> **Directions**
Repeat exactly the lines that begin at the one containing "The image size is (900, 900)." and end at the final line of the records; include no pictures and nothing else.

> **Input data**
+++

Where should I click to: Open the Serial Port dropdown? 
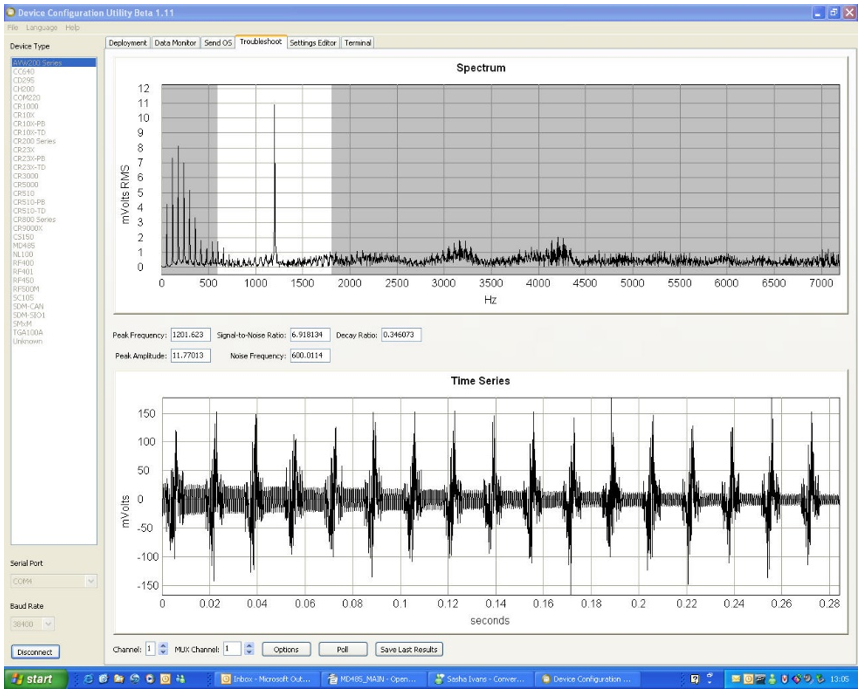coord(91,581)
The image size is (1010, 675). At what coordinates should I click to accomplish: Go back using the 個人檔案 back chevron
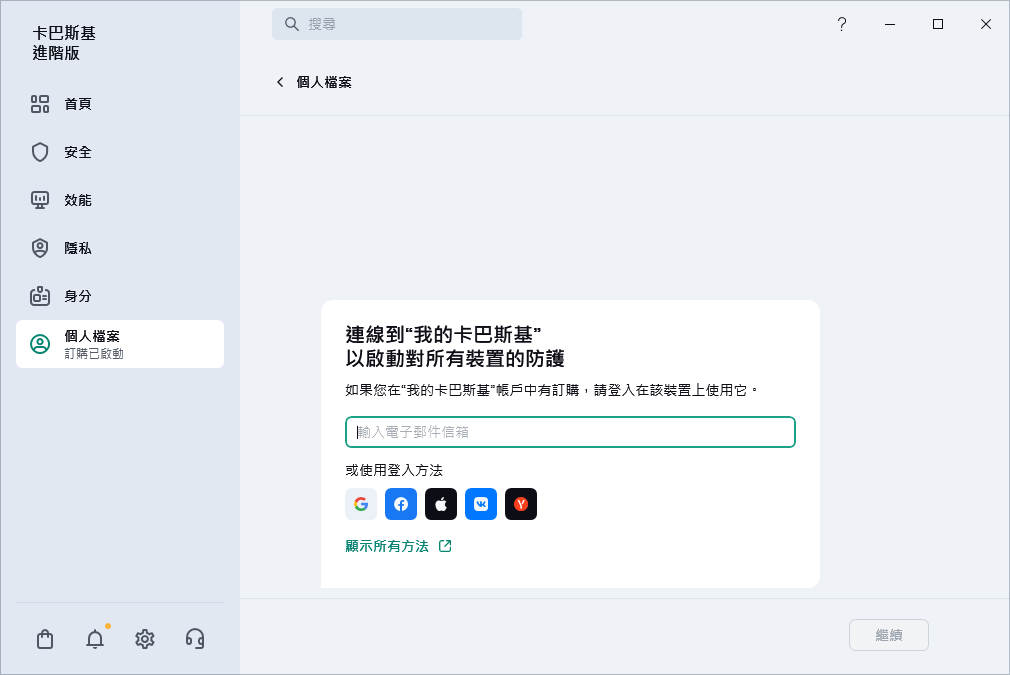point(281,82)
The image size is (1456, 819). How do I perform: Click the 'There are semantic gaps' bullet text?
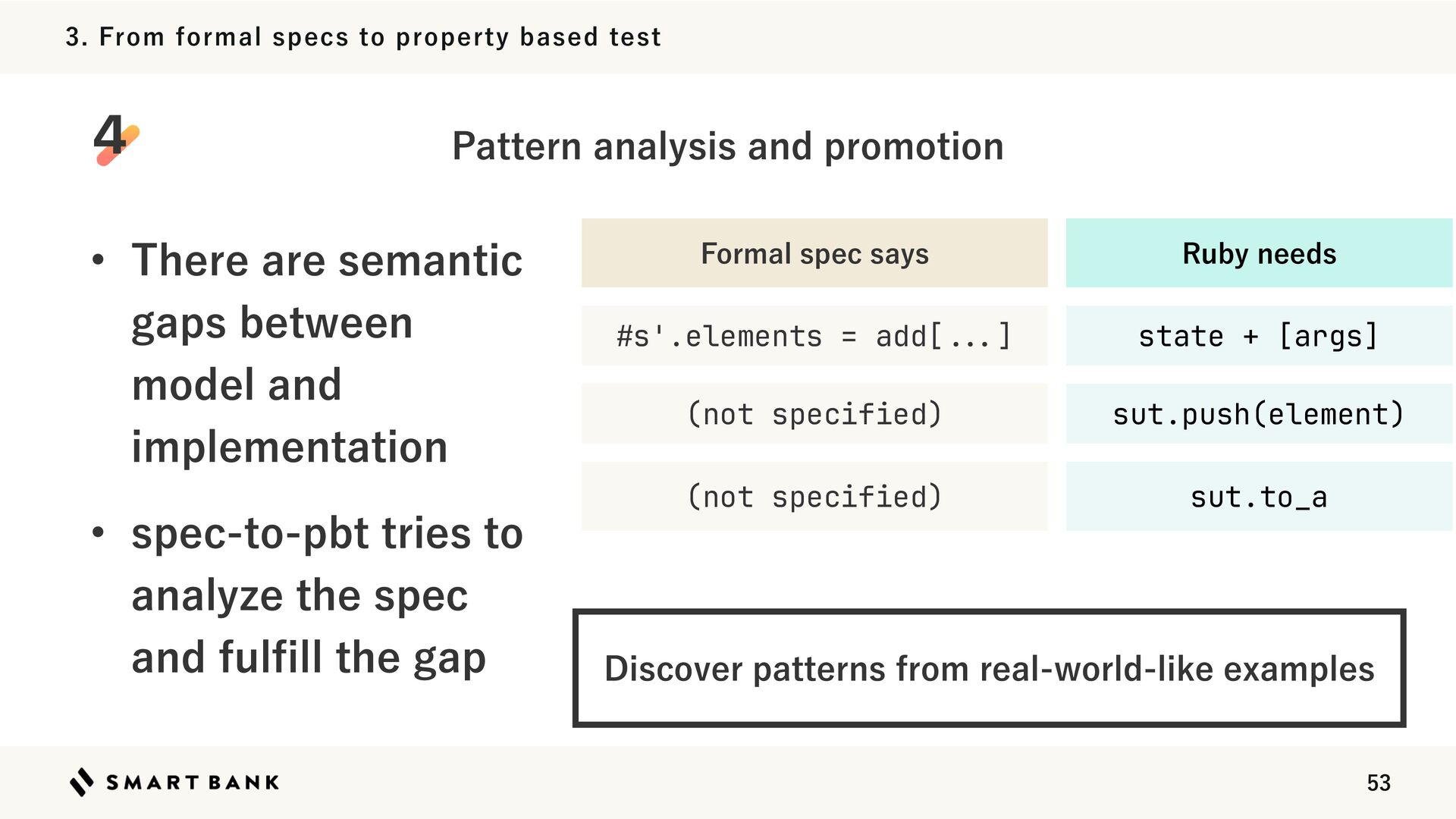[327, 260]
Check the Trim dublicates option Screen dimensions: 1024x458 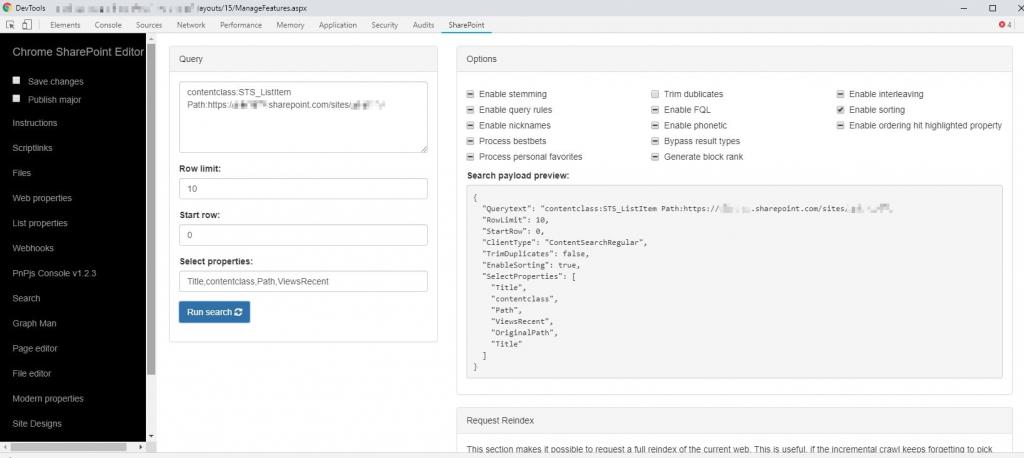(x=656, y=94)
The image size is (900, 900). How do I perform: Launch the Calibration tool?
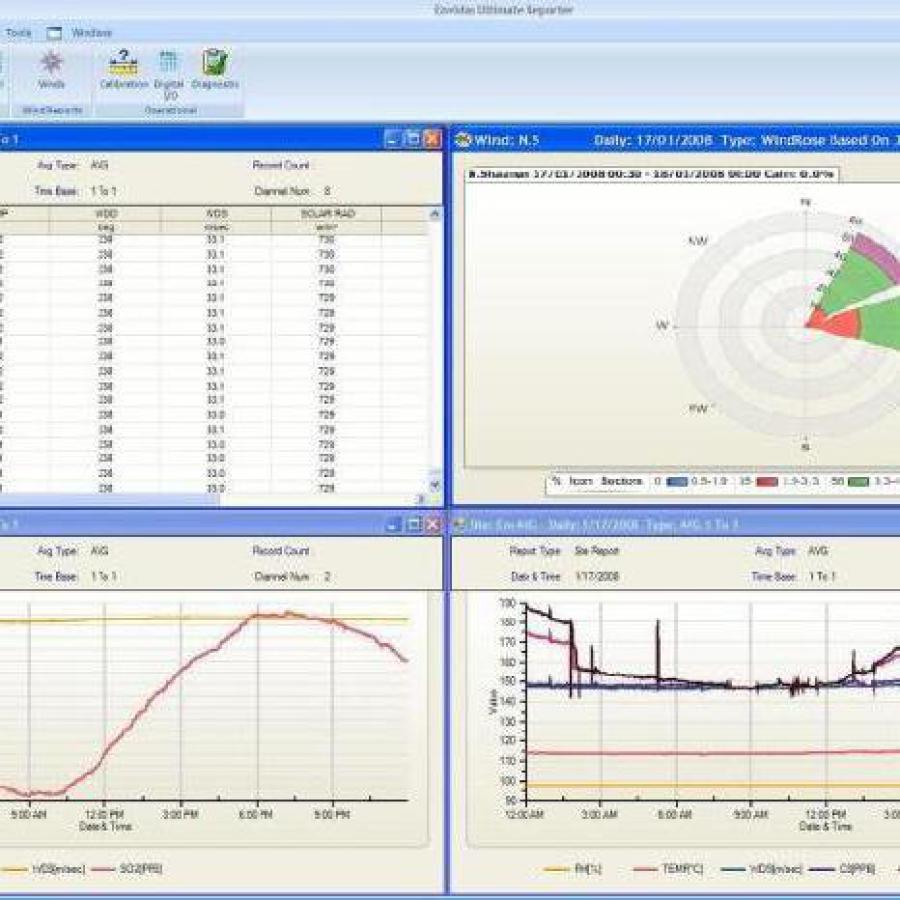(123, 68)
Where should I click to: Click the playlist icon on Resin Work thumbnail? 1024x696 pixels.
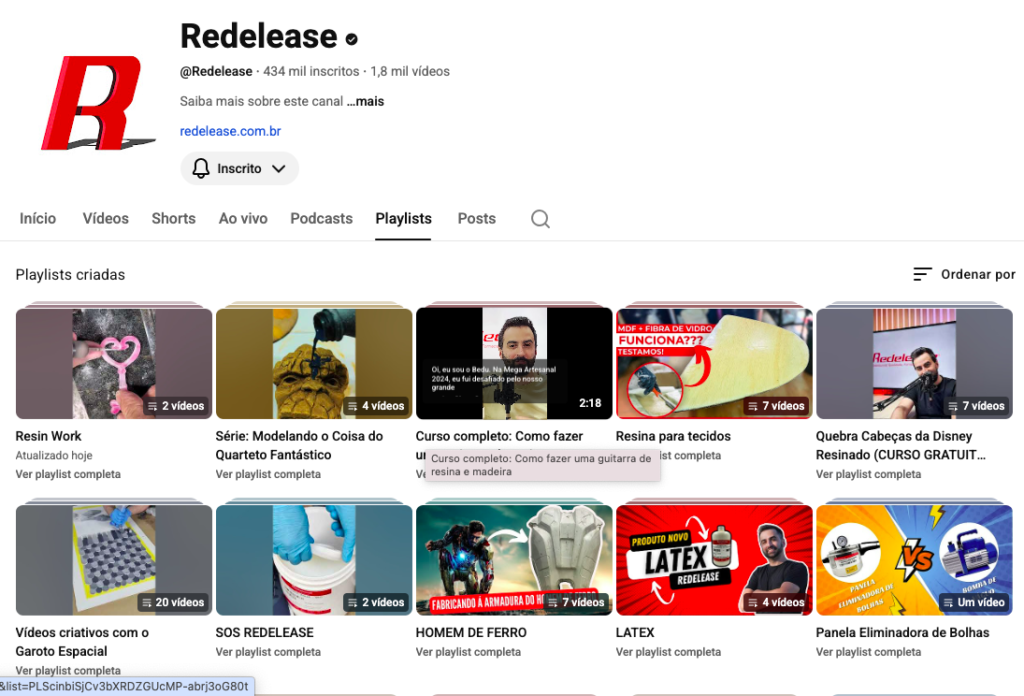click(152, 406)
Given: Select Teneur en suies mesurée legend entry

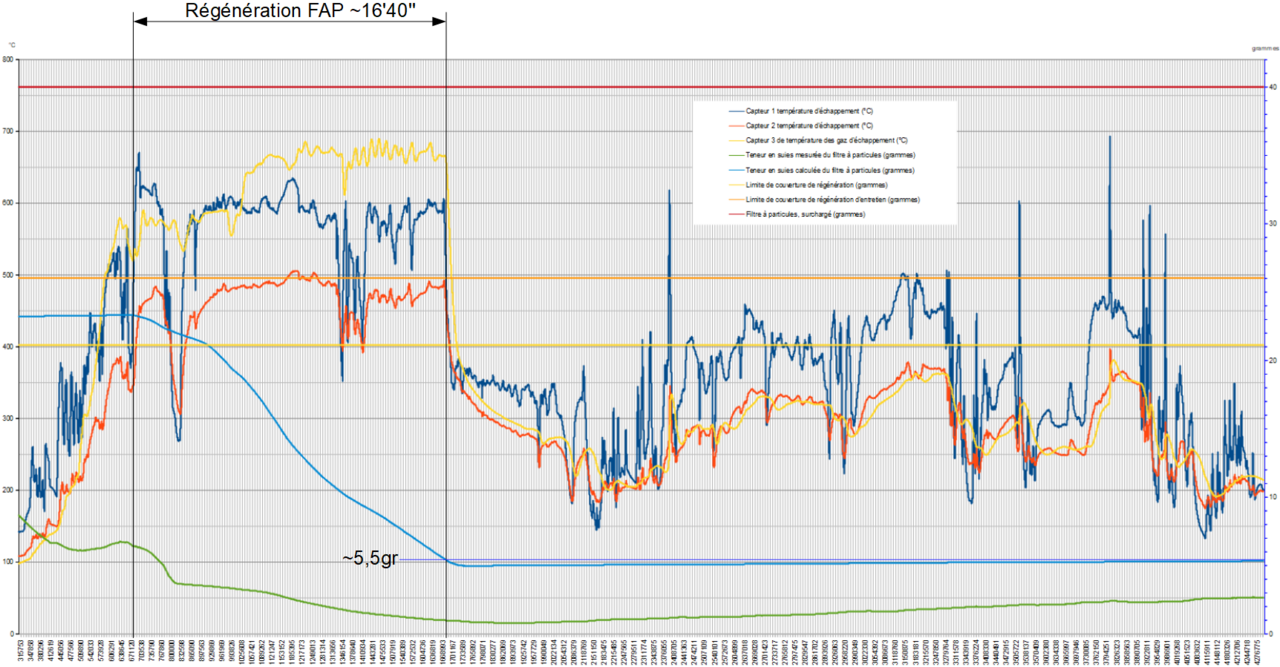Looking at the screenshot, I should tap(832, 155).
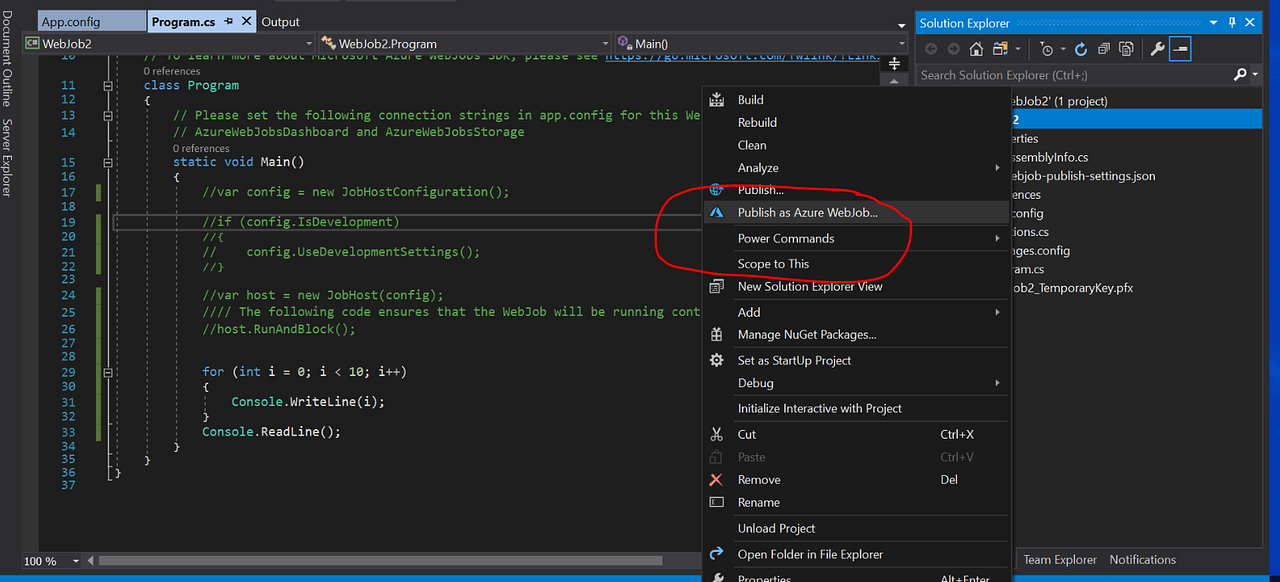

+++

> **Your response**
The image size is (900, 900). How do I perform: Launch the Calibration tool?
(123, 68)
Where should I click to: Click the playlist icon on Resin Work thumbnail? 1024x696 pixels.
click(152, 406)
Given: Select Teneur en suies mesurée legend entry

Looking at the screenshot, I should tap(832, 155).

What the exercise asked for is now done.